Литмир - Электронная Библиотека

– Я постараюсь.

– Вот и ладушки! Кстати, фронт работы я тебе привез. – Он повернулся и хлопнул в ладоши, словно фокусник. – Милена, хватит там на ветру стоять, с непривычки простудишься. Иди скорее к нам, я тебя с твоим Пигмалионом познакомлю!

В кают-компанию скромно вошла стройная девушка с роскошной гривой золотистых волос, замечательными синими глазами и такими правильными чертами лица, будто их, в самом деле, вырезал из мрамора мастер, не уступающий по своему таланту Пигмалиону. Она была в легких светлых шортиках и легкомысленной цветастой маечке, которая плохо прикрывала ее высокую грудь.

Эти две модные тряпки, едва прикрывавшие ее точеное тело, лишь усиливали впечатление. Мне показалось, что вошла богиня, в мозгу что-то вспыхнуло, сердце сладко екнуло, и я испугался, потому что давно не испытывал таких ощущений и с недавних пор, как говорил, искренне стал полагать, что больше в силу возраста не испытаю ничего подобного никогда.

Рогожин с нескрываемым наслаждением следил за моей реакцией.

– Давай, Владиленыч, берись за большое дело, – сказал он, когда Милена скромно присела на краешек дивана, – педагоги в Москве вынесли свой вердикт, они считают, что у девочки нет ни капли таланта, а я тебе заявляю, что мы будем крупными идиотами, если не сделаем из этого очаровательного существа знаменитую певицу.

Так я, напрочь забыв о Елистратове и всех темных делах, связанных с моими таинственными спонсорами, занялся лепкой своей очередной Галатеи. Вначале она смеялась, думала, что дело наладится само собой, однако, как всегда, все оказалось не так просто, – у нее решительно ничего не получалось. Слова она безбожно путала, а в ноты попадала так, что мне хотелось заткнуть уши.
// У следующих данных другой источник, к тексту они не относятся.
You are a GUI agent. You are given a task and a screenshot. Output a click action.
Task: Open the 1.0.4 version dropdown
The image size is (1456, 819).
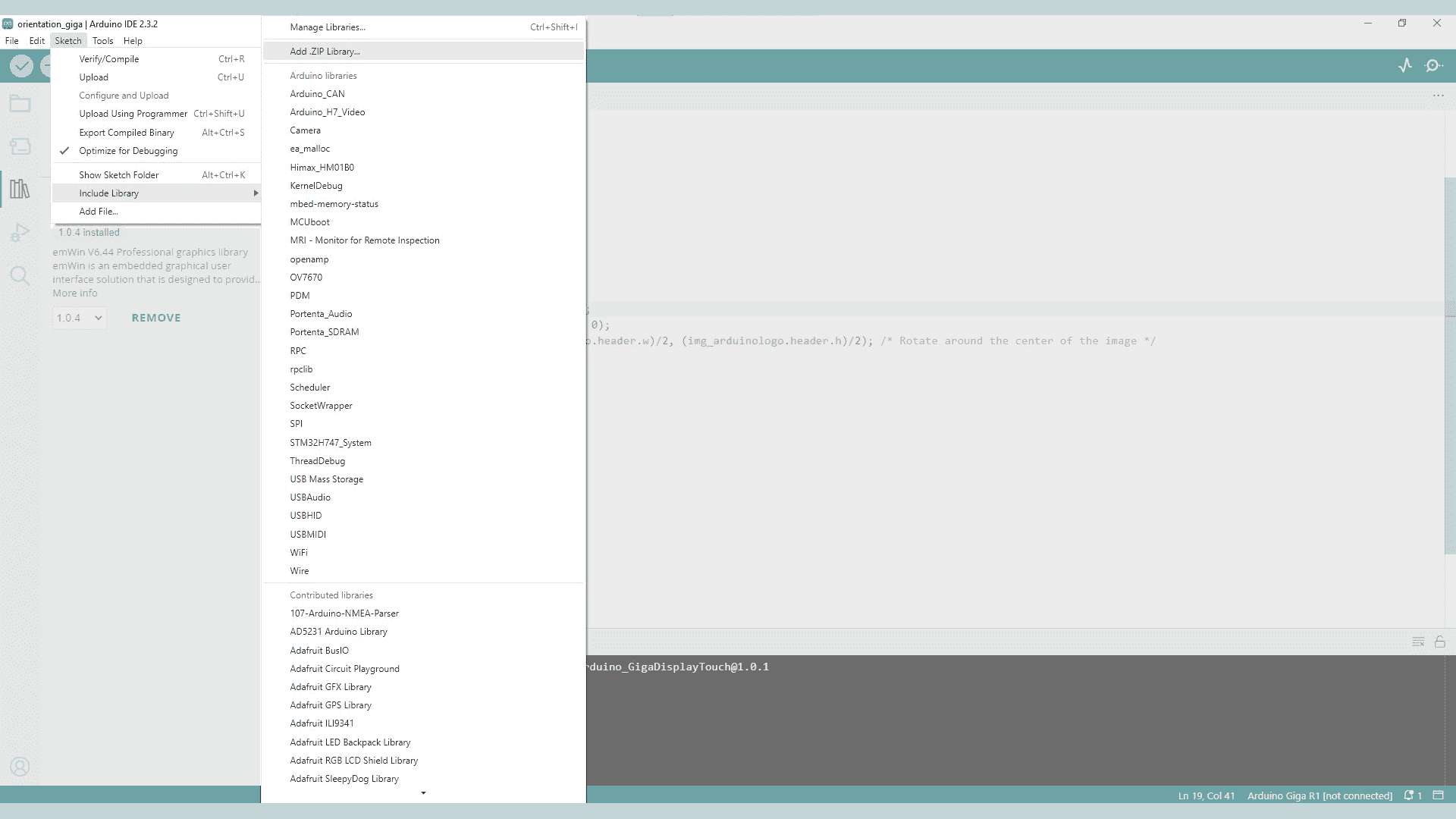tap(78, 318)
То, что Милена очень понравилась мне с первого взгляда, играло теперь с нами плохую шутку, потому что я не мог применить свой обычный метод – хардкор. Суть его состояла в жесткой требовательности к ученику и переносе самой черновой работы на первые минуты после раннего подъема. Встал с постели и бегом в студию на запись – одна неделя. Встал с постели, принял ледяной душ и галопом в студию на запись – вторая неделя. Встал с постели на полчаса раньше обычного и прыжками кенгуру в студию на запись – третья неделя. Встал с постели на час раньше обычного, сделал пробежку по палубе и живо в студию на запись – заключительная неделя.

Метод был проверен неоднократно и действовал безотказно. За месяц мои ученицы, как правило, набирали форму и обязательно выдавали на-гора шедевр, – исполняли мою песню так, как мною было задумано еще при написании текста. В чем здесь секрет и почему этот метод всегда срабатывал, я не знаю. Главное, что он срабатывал! Видимо, он пробуждает некие мозговые ресурсы и позволяет человеку выключить своего внутреннего цензора, который, словно злобный цепной пес, мешает ему обрести уверенность в себе и реализовать свои скрытые ресурсы.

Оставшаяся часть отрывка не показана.